Exacerbation history is recognised as a key predictor of future exacerbation risk, with results from other non-interventional studies such as ECLIPSE [18] helping to inform treatment recommendations [3]. The current analyses, using data collected at standard clinic visits from patients who were receiving triple therapy for at least six months prior to entry and who then either continued triple therapy or switched to a LABA/LAMA FDC prior to entry, support and extend these previous findings. In the overall population there was a clear separation between those individuals with a low exacerbation history (defined consistently with GOLD) and those with a high exacerbation history. Just under three quarters of patients with a low exacerbation history did not experience any exacerbations during the follow-up period, compared with approximately half of those with a high exacerbation history, and with significantly lower mean exacerbation rates in the low exacerbation history groups than the high exacerbation history groups when matched by baseline eosinophil category.
Although when analysed by treatment the low patient numbers resulted in high variability around the mean exacerbation rate, the same trend was seen with both treatments. It is of note that despite ICS treatment being discontinued prior to inclusion, the mean exacerbation rates over the follow-up period were all lower in those receiving a LABA/LAMA FDC than in those receiving triple therapy, with approximately 85% of patients receiving a LABA/LAMA FDC and who had a low exacerbation history not exacerbating during the follow-up period, suggesting that the treating physicians were able to select patients who could be ‘stepped down’ to a LABA/LAMA.
Baseline blood eosinophil count, however, did not correlate with subsequent exacerbations, either in the overall analysis or with either treatment.
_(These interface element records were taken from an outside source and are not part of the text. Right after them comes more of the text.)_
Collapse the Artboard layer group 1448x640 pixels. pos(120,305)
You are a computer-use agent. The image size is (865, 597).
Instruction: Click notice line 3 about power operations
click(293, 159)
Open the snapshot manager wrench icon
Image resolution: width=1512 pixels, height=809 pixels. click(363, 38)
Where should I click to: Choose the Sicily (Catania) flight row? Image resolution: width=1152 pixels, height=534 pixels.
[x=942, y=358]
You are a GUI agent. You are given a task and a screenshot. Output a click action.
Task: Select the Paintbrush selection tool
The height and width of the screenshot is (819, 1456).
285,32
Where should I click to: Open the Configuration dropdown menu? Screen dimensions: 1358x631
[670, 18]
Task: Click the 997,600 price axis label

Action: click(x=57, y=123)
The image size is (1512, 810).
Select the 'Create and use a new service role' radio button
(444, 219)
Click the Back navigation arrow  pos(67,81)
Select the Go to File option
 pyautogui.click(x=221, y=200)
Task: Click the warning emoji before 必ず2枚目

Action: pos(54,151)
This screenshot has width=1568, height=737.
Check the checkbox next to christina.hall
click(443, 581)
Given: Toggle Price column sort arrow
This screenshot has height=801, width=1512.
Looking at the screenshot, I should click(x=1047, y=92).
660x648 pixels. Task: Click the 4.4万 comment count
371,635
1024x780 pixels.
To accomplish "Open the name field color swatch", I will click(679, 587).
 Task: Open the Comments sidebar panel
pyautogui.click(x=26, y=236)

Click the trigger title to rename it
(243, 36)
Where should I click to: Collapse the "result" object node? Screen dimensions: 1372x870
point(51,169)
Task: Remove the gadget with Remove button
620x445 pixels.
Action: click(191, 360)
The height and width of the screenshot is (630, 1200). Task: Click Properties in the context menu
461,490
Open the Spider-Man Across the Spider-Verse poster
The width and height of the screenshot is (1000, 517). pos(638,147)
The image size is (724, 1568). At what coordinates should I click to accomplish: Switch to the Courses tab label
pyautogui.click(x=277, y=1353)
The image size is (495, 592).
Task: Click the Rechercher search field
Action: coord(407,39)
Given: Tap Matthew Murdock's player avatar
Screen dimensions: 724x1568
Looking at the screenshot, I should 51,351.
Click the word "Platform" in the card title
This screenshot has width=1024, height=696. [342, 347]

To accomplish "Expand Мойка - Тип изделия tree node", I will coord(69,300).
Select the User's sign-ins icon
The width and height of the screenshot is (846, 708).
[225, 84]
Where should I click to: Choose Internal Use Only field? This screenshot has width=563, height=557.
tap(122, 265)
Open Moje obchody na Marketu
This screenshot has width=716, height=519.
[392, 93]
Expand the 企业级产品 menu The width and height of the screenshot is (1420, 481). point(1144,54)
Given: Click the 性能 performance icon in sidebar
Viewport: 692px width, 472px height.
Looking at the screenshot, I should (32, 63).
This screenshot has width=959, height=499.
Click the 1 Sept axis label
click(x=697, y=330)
These results contrast somewhat with those of a previous analysis of pooled data, in which baseline eosinophil count correlated with subsequent exacerbation risk in those who had ICS withdrawn [10] (so the equivalent of those receiving a LABA/LAMA FDC in the current analyses, given these patients were previously receiving ICS + LABA + LAMA triple therapy). However, this previous analysis used data from a series of interventional clinical studies that recruited patients with a much higher exacerbation risk than those recruited into DACCORD, and who are much more likely to reflect patients with COPD in the ‘real world’ – 65% in the pooled analyses had a history of at least one moderate/severe exacerbation compared to 45% in the overall DACCORD population [17]. This difference clearly highlights that outcomes of clinical studies in highly selected patient populations cannot always be extrapolated to a real-world population, and emphasises the importance of conducting studies in patients who are as close to the ‘real life’ patient as possible.
The main limitations of these analyses are, of course, also associated with this key strength – the purely non-interventional nature of the study. The only data available are those collected from standard clinic visits, and so it would be unrealistic to recruit only patients who had a blood eosinophil count conducted just prior to study entry. We therefore selected a period of six months to collect these data – although 92.2% had values assessed within three months of entry [17]. Secondly, given the non-interventional nature of the study, the decision to switch the patient from triple to LABA/LAMA FDC therapy (or maintain triple therapy) had to be taken prior to inclusion into the study, with the protocol not impacting treatment choice, and thus patients could not be randomised to therapy, resulting in very low numbers of patients in some subgroups. In addition, all data were collected from the study centres’ own equipment and laboratories. However, these limitations are all consistent with standard care. Furthermore, we do not know why triple therapy was previously initiated in these patients. Finally, the non-interventional nature also meant that medication changes were not prohibited by the protocol, and so it was theoretically possible for all patients who switched to LABA/LAMA FDC to subsequently resume triple therapy. In the event, the majority of patients continued with the same treatment regimen for the duration of follow-up (87.7% and 89.3% of patients in the LABA/LAMA FDC and triple therapy groups respectively) [17].
In conclusion, although the majority of patients included in these analyses did not exacerbate during the follow-up period, whereas exacerbation history is a predictor of future exacerbations, blood eosinophil count is not. This suggests that although eosinophil count may help to guide initiation of ICS therapy (or indeed when not to initiate an ICS) [3], this is less of a consideration when ‘stepping down’ from triple therapy to a LABA/LAMA FDC. Indeed, as was shown in the main analyses, some patients may have a clinical benefit from this step-down [17].